An exact copy of every entry below is needed.

= = = =

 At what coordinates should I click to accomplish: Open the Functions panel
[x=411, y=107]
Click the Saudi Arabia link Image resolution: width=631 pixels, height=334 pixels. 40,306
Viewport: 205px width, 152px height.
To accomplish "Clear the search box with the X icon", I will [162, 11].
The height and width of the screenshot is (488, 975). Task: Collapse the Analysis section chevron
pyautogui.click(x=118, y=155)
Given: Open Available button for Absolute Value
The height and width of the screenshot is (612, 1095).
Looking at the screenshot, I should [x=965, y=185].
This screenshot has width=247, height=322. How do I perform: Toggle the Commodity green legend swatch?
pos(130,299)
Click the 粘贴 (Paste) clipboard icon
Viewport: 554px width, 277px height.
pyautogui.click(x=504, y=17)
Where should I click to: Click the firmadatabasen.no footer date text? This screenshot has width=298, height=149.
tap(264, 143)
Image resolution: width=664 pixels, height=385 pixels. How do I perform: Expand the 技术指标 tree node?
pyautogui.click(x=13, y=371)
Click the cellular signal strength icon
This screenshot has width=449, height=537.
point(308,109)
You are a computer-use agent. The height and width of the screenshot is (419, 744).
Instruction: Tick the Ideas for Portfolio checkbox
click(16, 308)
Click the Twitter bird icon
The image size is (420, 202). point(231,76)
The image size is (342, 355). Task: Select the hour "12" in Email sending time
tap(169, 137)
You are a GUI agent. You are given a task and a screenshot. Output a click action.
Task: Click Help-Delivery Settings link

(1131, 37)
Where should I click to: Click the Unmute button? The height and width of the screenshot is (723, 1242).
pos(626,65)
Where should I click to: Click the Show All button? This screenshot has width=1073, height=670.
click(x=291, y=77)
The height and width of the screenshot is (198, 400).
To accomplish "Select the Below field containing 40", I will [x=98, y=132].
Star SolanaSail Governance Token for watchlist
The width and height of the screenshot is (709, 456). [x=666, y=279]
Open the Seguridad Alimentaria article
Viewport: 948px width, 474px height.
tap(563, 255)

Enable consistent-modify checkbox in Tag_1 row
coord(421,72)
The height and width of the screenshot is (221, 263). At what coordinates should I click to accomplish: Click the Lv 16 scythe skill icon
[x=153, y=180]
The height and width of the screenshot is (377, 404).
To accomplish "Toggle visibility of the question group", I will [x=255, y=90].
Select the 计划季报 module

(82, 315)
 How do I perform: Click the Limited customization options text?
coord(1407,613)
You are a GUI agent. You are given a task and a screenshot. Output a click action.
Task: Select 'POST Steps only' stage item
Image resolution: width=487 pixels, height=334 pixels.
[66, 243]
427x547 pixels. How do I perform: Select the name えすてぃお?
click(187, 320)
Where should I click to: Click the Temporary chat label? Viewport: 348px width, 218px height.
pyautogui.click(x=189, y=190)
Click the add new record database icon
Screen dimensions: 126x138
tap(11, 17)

= = = =

TASK ANSWER
 At what coordinates should I click to accomplish: Open the Functions panel
[x=411, y=107]
Click the Saudi Arabia link Image resolution: width=631 pixels, height=334 pixels. 40,306
Viewport: 205px width, 152px height.
To accomplish "Clear the search box with the X icon", I will [162, 11].
The height and width of the screenshot is (488, 975). Task: Collapse the Analysis section chevron
pyautogui.click(x=118, y=155)
Given: Open Available button for Absolute Value
The height and width of the screenshot is (612, 1095).
Looking at the screenshot, I should [x=965, y=185].
This screenshot has width=247, height=322. How do I perform: Toggle the Commodity green legend swatch?
pos(130,299)
Click the 粘贴 (Paste) clipboard icon
Viewport: 554px width, 277px height.
pyautogui.click(x=504, y=17)
Where should I click to: Click the firmadatabasen.no footer date text? This screenshot has width=298, height=149.
tap(264, 143)
Image resolution: width=664 pixels, height=385 pixels. How do I perform: Expand the 技术指标 tree node?
pyautogui.click(x=13, y=371)
Click the cellular signal strength icon
This screenshot has width=449, height=537.
point(308,109)
You are a computer-use agent. The height and width of the screenshot is (419, 744).
Instruction: Tick the Ideas for Portfolio checkbox
click(16, 308)
Click the Twitter bird icon
The image size is (420, 202). point(231,76)
The image size is (342, 355). Task: Select the hour "12" in Email sending time
tap(169, 137)
You are a GUI agent. You are given a task and a screenshot. Output a click action.
Task: Click Help-Delivery Settings link

(1131, 37)
Where should I click to: Click the Unmute button? The height and width of the screenshot is (723, 1242).
pos(626,65)
Where should I click to: Click the Show All button? This screenshot has width=1073, height=670.
click(x=291, y=77)
The height and width of the screenshot is (198, 400).
To accomplish "Select the Below field containing 40", I will [x=98, y=132].
Star SolanaSail Governance Token for watchlist
The width and height of the screenshot is (709, 456). [x=666, y=279]
Open the Seguridad Alimentaria article
Viewport: 948px width, 474px height.
tap(563, 255)

Enable consistent-modify checkbox in Tag_1 row
coord(421,72)
The height and width of the screenshot is (221, 263). At what coordinates should I click to accomplish: Click the Lv 16 scythe skill icon
[x=153, y=180]
The height and width of the screenshot is (377, 404).
To accomplish "Toggle visibility of the question group", I will [x=255, y=90].
Select the 计划季报 module

(82, 315)
 How do I perform: Click the Limited customization options text?
coord(1407,613)
You are a GUI agent. You are given a task and a screenshot. Output a click action.
Task: Select 'POST Steps only' stage item
Image resolution: width=487 pixels, height=334 pixels.
[66, 243]
427x547 pixels. How do I perform: Select the name えすてぃお?
click(187, 320)
Where should I click to: Click the Temporary chat label? Viewport: 348px width, 218px height.
pyautogui.click(x=189, y=190)
Click the add new record database icon
Screen dimensions: 126x138
tap(11, 17)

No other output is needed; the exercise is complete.